(MATERIAL FOR THE TASK)
■ ■ ■
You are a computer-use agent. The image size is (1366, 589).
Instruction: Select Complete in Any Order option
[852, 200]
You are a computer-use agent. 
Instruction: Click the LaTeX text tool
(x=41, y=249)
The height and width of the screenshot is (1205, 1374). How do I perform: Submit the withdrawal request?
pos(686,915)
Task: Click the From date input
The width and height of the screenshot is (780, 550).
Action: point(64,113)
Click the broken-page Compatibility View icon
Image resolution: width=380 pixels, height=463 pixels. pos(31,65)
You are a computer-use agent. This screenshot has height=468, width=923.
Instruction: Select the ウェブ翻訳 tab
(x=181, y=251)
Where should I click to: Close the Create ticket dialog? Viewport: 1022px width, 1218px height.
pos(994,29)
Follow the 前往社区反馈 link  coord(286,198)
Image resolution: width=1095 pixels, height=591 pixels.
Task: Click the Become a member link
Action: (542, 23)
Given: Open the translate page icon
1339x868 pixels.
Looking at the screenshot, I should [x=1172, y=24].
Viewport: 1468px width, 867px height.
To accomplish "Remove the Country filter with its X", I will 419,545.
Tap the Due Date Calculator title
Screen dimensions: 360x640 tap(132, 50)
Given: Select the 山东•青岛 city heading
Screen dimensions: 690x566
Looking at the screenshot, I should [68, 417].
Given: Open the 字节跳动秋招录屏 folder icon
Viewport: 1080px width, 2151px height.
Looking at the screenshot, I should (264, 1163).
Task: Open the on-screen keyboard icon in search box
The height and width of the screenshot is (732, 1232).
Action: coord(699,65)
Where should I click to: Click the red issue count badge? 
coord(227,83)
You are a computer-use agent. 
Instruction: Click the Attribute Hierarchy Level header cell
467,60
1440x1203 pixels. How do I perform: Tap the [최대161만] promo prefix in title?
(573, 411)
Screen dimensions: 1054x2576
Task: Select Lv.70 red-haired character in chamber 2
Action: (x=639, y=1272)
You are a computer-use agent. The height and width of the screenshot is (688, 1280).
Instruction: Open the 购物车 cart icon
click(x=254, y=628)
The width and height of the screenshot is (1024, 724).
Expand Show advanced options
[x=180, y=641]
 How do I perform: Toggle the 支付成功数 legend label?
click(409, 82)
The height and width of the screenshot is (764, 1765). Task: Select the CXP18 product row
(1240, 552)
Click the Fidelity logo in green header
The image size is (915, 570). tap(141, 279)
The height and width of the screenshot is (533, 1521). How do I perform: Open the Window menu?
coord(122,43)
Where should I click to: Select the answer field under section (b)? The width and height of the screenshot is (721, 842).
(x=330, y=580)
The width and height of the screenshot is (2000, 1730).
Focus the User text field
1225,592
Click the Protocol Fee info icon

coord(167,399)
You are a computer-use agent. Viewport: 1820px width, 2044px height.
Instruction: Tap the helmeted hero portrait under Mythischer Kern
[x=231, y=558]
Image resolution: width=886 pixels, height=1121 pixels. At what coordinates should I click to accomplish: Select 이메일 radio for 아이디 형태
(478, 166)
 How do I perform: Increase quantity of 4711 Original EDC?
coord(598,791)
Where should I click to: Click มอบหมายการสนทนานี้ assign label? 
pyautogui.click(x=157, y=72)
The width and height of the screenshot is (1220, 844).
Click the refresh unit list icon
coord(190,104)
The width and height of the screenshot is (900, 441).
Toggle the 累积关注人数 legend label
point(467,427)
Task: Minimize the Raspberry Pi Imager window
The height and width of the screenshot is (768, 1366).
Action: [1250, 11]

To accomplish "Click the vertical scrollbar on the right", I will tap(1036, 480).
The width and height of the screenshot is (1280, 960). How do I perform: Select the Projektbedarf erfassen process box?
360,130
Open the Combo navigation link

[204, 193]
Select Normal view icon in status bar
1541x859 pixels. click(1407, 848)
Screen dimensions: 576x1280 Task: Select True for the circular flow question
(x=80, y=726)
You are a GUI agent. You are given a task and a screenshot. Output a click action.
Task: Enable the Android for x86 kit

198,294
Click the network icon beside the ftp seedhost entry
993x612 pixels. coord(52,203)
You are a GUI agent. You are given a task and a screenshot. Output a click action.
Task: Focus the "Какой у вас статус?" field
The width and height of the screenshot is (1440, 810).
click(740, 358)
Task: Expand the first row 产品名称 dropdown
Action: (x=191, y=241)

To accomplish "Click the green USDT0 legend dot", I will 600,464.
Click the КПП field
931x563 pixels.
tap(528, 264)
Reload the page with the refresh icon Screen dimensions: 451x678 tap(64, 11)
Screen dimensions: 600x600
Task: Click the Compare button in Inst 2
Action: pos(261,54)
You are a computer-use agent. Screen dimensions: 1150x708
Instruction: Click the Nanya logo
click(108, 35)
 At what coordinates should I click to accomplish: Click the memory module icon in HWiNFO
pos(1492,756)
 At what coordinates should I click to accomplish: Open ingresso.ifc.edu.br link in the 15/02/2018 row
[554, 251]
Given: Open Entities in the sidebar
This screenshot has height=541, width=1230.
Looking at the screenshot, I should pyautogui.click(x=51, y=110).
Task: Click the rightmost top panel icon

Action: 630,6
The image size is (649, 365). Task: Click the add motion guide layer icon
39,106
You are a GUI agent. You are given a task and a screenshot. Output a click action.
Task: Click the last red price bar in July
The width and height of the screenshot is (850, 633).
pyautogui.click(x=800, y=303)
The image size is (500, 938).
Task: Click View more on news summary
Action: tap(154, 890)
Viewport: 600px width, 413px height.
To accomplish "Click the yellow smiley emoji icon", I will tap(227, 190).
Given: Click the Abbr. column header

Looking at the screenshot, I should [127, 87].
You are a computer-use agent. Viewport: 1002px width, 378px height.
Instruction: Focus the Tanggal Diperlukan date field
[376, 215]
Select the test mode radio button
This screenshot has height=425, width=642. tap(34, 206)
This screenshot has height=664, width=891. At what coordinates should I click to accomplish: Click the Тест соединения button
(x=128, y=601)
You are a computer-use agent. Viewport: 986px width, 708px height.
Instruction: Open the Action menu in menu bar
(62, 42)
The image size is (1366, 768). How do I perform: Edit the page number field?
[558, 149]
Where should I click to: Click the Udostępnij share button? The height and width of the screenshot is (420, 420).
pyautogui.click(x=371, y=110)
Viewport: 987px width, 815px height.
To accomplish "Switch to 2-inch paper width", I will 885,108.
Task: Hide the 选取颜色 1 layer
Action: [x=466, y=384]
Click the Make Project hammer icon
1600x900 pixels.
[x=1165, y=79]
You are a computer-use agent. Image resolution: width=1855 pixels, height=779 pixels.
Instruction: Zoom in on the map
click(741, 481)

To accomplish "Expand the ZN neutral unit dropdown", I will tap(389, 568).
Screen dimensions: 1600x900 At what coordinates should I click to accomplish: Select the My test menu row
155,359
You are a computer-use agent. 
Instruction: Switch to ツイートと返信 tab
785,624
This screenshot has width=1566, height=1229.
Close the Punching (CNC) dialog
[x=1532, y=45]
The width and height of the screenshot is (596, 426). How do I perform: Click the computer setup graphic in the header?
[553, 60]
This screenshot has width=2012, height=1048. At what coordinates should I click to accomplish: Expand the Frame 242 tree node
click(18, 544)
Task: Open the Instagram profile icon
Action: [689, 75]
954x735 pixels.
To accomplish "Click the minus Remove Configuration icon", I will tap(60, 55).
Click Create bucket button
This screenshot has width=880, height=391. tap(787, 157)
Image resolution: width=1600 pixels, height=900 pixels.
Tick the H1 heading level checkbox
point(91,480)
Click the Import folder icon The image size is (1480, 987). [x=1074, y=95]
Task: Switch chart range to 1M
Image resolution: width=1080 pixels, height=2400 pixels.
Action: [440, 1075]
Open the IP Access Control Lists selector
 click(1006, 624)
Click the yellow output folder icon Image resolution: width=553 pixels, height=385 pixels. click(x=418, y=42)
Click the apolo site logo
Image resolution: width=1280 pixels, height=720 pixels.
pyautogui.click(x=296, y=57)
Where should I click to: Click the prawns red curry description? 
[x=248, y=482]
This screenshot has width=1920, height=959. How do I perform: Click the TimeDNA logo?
■ ■ ■
Take the lines from the top of the data through the one that contains "You are a computer-use agent. This" and copy them exactly, leaving out every line after it.

You are a computer-use agent. The image size is (1366, 589).
Instruction: Select Complete in Any Order option
[852, 200]
You are a computer-use agent. 
Instruction: Click the LaTeX text tool
(x=41, y=249)
The height and width of the screenshot is (1205, 1374). How do I perform: Submit the withdrawal request?
pos(686,915)
Task: Click the From date input
The width and height of the screenshot is (780, 550).
Action: point(64,113)
Click the broken-page Compatibility View icon
Image resolution: width=380 pixels, height=463 pixels. pos(31,65)
You are a computer-use agent. This screenshot has height=468, width=923.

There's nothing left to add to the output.